IBuilderConfig

tensorrt.QuantizationFlag

List of valid flags for quantizing the network to int8.

Members:

CALIBRATE_BEFORE_FUSION : Run int8 calibration pass before layer fusion. Only valid for IInt8LegacyCalibrator and IInt8EntropyCalibrator. We always run int8 calibration pass before layer fusion for IInt8MinMaxCalibrator and IInt8EntropyCalibrator2. Disabled by default.

tensorrt.DeviceType

Device types that TensorRT can execute on

Members:

GPU : GPU device

DLA : DLA core

tensorrt.ProfilingVerbosity

Profiling verbosity in NVTX annotations and the engine inspector

Members:

LAYER_NAMES_ONLY : Print only the layer names. This is the default setting.

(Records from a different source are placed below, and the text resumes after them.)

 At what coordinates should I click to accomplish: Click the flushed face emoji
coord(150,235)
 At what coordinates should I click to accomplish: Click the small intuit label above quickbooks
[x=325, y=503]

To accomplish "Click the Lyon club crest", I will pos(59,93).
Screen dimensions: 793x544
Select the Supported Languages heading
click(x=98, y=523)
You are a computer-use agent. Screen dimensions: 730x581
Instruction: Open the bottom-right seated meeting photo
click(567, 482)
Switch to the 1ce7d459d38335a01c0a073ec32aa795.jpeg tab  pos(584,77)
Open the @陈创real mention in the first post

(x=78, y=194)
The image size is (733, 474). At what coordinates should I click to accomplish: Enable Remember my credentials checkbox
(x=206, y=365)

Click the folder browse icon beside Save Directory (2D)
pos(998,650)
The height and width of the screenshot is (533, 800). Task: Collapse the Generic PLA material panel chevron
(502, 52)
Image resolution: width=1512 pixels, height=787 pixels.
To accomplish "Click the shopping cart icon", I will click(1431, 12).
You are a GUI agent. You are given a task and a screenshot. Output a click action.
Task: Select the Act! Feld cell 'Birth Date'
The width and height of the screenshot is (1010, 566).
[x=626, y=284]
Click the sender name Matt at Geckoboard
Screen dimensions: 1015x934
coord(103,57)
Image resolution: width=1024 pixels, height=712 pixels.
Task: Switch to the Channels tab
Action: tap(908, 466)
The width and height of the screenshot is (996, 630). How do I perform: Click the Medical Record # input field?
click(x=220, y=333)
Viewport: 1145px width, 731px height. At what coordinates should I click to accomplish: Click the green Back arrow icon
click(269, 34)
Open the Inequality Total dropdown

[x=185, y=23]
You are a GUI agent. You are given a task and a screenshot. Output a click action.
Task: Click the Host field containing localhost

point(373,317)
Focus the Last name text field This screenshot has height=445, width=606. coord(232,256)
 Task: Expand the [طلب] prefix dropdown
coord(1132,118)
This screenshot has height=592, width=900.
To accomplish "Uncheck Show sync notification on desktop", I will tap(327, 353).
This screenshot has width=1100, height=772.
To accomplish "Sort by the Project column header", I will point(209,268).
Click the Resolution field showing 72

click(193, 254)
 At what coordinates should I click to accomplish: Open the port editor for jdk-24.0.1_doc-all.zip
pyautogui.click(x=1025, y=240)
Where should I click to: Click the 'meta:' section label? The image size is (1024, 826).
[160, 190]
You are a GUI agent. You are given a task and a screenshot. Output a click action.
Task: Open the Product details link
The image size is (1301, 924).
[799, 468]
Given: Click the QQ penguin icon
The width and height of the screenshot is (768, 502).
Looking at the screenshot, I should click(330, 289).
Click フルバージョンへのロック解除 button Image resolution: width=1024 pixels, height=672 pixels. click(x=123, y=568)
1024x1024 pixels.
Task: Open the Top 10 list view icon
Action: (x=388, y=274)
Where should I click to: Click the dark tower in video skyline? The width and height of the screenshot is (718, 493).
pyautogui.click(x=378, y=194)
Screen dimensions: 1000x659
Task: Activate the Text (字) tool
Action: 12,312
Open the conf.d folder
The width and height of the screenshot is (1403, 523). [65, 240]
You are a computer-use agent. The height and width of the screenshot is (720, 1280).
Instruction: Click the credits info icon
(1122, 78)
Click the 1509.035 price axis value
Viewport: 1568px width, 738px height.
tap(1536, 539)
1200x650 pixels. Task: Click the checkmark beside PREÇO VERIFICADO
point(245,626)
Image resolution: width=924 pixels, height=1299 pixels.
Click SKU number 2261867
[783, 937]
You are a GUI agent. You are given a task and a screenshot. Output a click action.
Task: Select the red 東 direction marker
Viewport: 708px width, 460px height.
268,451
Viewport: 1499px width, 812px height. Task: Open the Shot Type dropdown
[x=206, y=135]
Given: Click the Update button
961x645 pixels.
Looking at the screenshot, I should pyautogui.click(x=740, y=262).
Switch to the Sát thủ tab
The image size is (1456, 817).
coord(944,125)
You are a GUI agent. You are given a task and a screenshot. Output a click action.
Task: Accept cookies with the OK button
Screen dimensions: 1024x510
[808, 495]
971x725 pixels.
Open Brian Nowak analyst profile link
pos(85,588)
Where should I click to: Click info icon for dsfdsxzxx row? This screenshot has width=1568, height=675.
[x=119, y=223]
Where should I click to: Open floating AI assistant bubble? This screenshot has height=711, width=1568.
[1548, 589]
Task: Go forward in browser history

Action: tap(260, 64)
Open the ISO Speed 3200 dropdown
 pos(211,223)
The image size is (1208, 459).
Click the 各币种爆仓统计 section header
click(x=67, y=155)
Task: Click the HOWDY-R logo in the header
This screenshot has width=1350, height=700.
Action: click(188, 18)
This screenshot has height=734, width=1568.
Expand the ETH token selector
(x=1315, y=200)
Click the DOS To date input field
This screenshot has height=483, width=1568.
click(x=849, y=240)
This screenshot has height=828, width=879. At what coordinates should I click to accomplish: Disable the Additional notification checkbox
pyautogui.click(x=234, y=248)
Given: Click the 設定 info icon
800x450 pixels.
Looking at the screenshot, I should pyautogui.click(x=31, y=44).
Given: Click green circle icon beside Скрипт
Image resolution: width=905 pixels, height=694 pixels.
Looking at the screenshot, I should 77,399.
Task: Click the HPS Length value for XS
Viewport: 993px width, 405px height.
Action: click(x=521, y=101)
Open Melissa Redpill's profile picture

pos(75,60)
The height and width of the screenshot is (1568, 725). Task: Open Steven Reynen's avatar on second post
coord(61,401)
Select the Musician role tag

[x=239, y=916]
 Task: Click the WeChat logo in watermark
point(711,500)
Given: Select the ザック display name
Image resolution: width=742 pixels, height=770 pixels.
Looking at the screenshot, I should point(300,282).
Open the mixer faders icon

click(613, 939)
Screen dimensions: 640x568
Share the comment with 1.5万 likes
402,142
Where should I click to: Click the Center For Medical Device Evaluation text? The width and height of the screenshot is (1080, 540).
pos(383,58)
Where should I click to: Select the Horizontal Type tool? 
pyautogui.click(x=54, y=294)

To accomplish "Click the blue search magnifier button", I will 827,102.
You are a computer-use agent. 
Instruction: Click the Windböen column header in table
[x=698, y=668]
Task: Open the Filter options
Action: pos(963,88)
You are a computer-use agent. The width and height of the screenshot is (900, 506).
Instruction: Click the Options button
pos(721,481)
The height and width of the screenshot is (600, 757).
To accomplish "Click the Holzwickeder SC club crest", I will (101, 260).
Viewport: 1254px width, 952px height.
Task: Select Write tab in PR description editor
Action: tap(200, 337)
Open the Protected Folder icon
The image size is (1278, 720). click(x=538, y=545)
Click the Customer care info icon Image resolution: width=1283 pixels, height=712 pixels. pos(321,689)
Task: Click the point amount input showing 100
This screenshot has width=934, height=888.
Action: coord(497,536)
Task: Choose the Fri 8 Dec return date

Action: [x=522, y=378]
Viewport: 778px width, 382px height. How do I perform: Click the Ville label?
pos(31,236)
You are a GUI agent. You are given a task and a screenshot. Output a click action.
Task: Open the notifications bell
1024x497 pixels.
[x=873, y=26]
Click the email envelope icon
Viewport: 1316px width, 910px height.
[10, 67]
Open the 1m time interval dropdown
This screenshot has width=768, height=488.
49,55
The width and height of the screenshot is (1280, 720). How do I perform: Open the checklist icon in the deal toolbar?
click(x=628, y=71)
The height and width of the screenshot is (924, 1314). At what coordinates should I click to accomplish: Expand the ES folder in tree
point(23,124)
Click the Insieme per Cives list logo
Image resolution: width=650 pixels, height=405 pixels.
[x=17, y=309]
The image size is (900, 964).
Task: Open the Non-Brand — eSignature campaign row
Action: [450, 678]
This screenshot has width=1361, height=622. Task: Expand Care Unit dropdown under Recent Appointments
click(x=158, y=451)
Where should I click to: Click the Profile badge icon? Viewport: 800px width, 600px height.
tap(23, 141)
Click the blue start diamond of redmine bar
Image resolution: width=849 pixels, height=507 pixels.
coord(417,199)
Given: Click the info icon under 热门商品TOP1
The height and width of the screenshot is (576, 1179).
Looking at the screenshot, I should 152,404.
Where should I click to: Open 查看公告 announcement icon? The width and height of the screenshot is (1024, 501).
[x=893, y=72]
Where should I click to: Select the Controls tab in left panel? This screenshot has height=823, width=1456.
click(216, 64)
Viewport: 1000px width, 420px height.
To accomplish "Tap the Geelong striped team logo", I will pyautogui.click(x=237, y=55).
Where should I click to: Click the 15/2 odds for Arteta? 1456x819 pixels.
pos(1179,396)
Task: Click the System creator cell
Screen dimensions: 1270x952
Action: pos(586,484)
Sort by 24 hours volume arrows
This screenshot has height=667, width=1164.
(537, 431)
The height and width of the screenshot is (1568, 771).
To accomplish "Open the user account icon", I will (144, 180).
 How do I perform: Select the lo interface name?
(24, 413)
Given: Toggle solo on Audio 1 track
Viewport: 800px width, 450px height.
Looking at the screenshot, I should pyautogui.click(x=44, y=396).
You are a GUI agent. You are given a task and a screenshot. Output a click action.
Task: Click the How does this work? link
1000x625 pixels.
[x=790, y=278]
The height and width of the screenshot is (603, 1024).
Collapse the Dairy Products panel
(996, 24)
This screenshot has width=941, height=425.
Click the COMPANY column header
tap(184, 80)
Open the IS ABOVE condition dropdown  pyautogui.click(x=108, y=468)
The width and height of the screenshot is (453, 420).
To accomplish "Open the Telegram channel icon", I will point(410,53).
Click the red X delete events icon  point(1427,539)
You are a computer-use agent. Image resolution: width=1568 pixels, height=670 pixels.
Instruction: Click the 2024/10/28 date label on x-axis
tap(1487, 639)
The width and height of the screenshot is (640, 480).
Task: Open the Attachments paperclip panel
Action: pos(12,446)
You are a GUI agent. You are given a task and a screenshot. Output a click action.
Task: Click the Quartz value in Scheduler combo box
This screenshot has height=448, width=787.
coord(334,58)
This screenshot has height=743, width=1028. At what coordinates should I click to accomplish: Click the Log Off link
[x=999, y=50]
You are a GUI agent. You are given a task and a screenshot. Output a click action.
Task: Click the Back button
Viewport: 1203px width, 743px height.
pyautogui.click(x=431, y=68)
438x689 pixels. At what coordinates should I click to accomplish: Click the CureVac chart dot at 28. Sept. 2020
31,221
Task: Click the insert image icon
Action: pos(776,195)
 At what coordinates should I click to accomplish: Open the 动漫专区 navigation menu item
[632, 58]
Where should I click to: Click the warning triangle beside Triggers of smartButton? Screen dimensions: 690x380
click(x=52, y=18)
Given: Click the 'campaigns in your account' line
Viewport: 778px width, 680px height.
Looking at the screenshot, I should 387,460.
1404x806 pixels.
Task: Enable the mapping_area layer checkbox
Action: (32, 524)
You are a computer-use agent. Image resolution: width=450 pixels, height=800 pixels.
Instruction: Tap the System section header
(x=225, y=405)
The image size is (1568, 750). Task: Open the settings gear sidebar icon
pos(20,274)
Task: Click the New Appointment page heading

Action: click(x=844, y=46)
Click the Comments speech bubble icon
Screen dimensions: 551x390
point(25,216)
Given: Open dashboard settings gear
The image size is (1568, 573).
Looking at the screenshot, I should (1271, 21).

DETAILED : Print detailed layer information including layer names and layer parameters.

NONE : Do not print any layer information.

tensorrt.TacticSource

Tactic sources that can provide tactics for TensorRT.

Members:

CUBLAS :

Enables cuBLAS tactics. Disabled by default. [DEPRECATED] Deprecated in TensorRT 10.0. NOTE: Disabling CUBLAS tactic source will cause the cuBLAS handle passed to plugins in attachToContext to be null.

CUBLAS_LT :

Enables CUBLAS_LT tactics. Disabled by default. [DEPRECATED] Deprecated in TensorRT 9.0.

CUDNN :

Enables cuDNN tactics. Disabled by default. [DEPRECATED] Deprecated in TensorRT 10.0. NOTE: Disabling CUDNN tactic source will cause the cuDNN handle passed to plugins in attachToContext to be null.

EDGE_MASK_CONVOLUTIONS :

Enables convolution tactics implemented with edge mask tables. These tactics tradeoff memory for performance by consuming additional memory space proportional to the input size. Enabled by default.

JIT_CONVOLUTIONS :

Enables convolution tactics implemented with source-code JIT fusion. The engine building time may increase when this is enabled. Enabled by default.

tensorrt.EngineCapability
List of supported engine capability flows.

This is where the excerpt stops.